> PROVIDED INFORMATION

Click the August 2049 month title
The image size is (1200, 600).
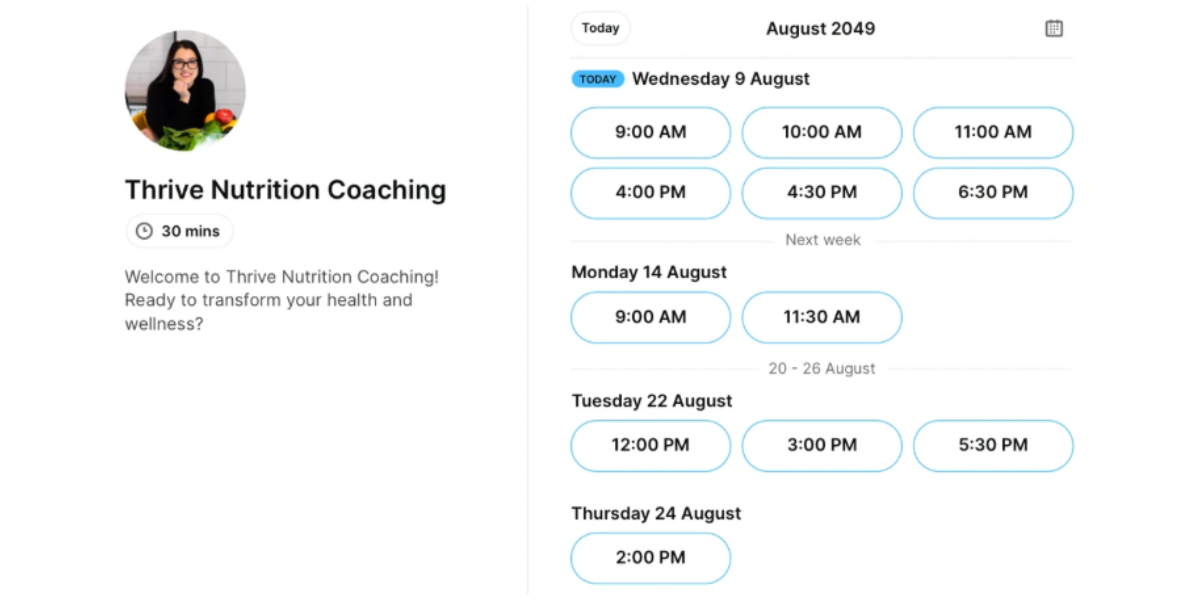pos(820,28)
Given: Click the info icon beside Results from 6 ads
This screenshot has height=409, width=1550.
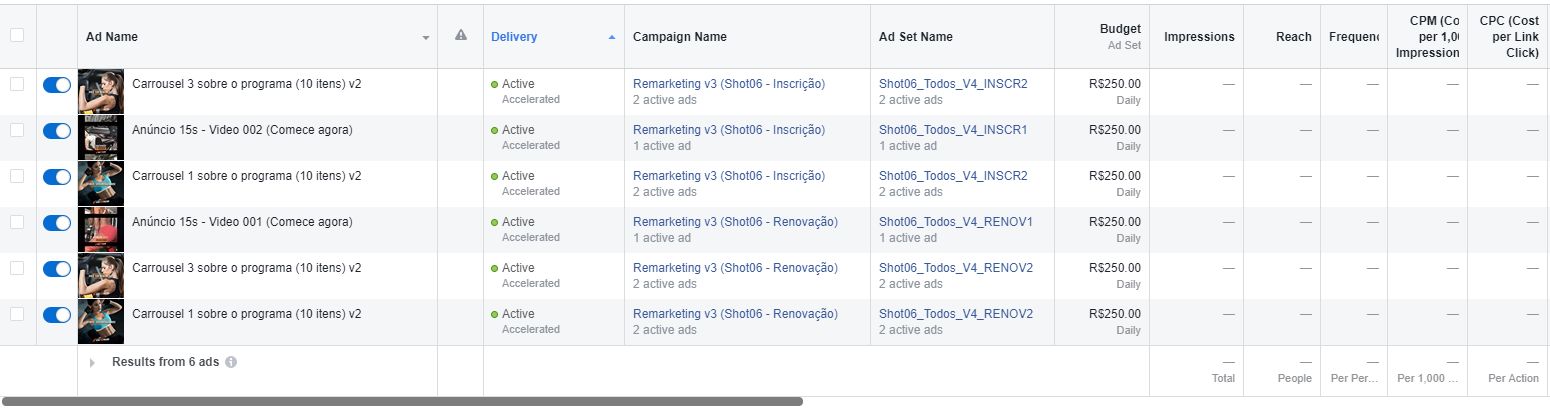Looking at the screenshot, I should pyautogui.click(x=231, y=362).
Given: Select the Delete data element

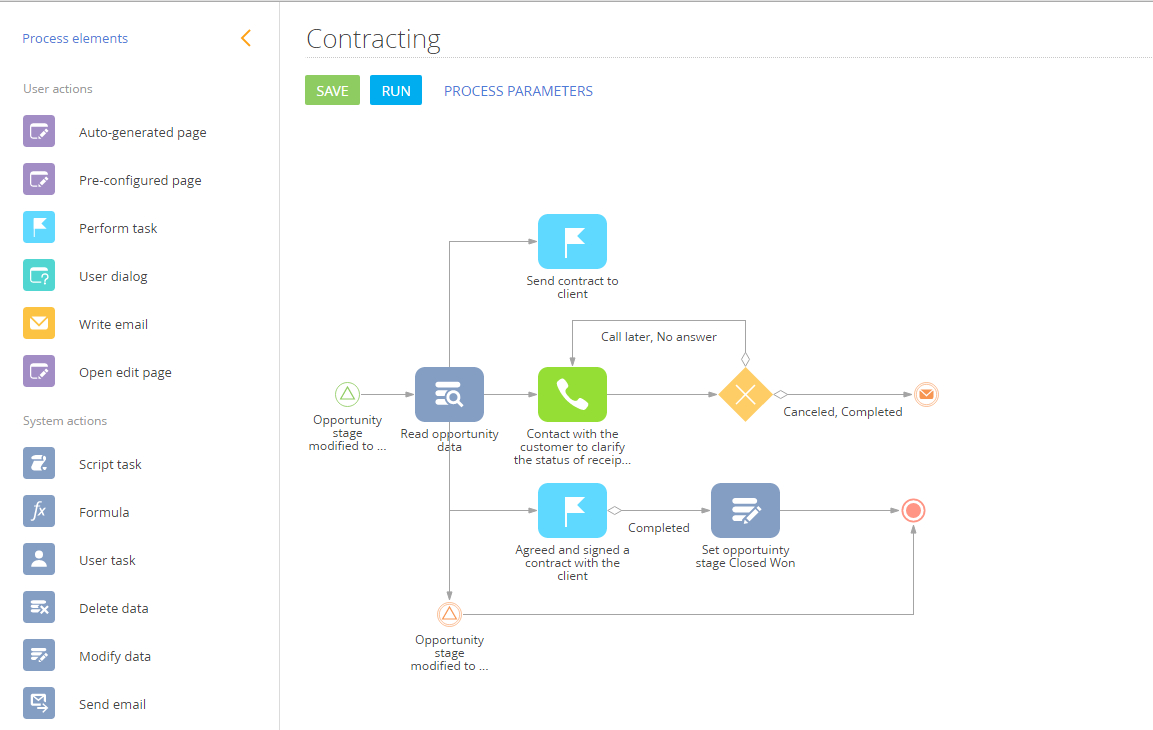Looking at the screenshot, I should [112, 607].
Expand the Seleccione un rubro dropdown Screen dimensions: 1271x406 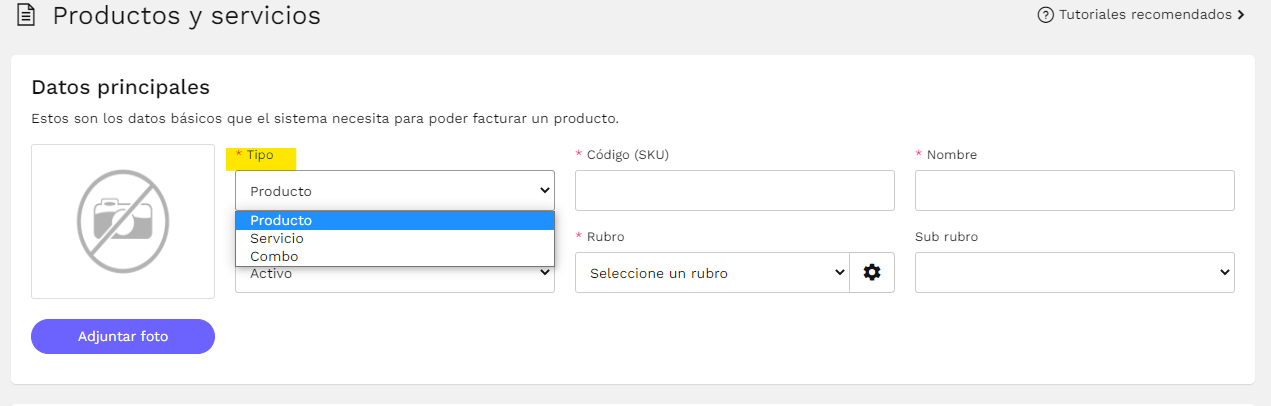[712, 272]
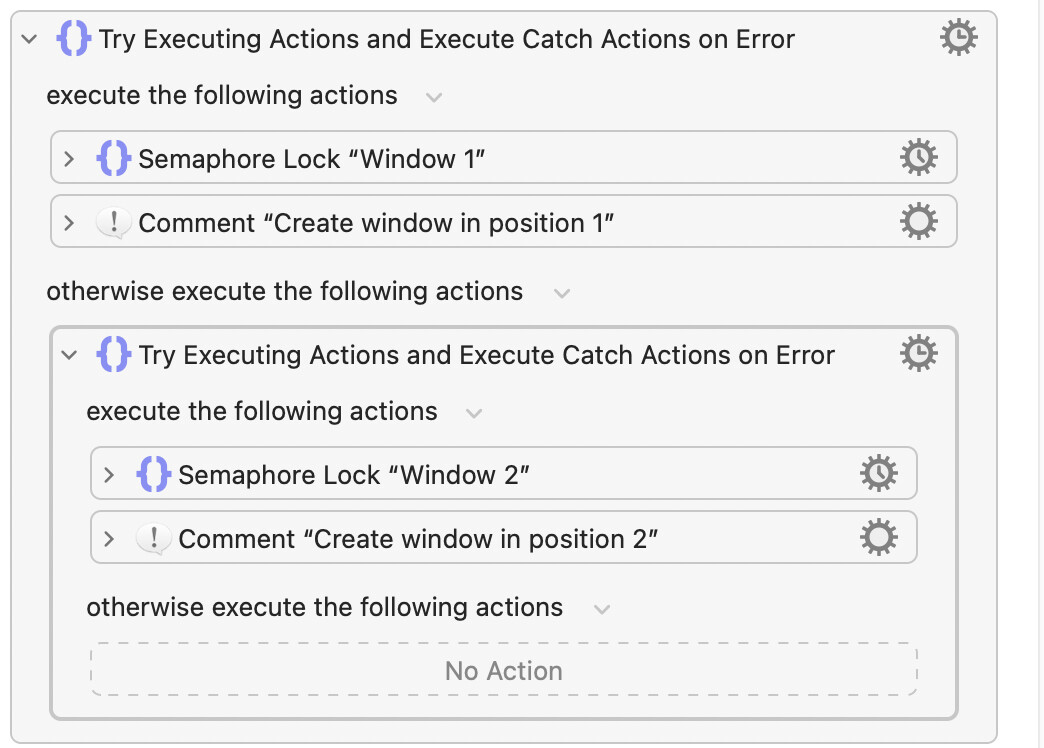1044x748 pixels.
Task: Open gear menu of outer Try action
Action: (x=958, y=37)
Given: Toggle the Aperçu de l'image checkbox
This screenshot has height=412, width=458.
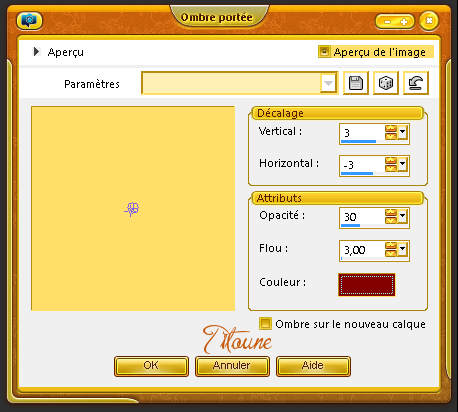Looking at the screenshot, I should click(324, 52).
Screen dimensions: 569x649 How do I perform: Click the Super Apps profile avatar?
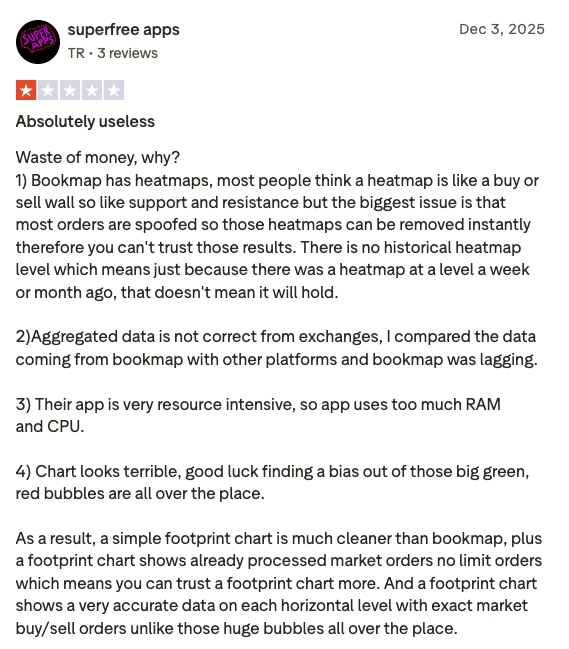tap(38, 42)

> YOUR OBJECTIVE
Copy exactly the lines from the one containing "Given: Toggle the Aperçu de l'image checkbox" through the final line of the records above, both included, and leave out any pictures.

> REPLY
Given: Toggle the Aperçu de l'image checkbox
This screenshot has height=412, width=458.
Looking at the screenshot, I should click(324, 52).
Screen dimensions: 569x649 How do I perform: Click the Super Apps profile avatar?
tap(38, 42)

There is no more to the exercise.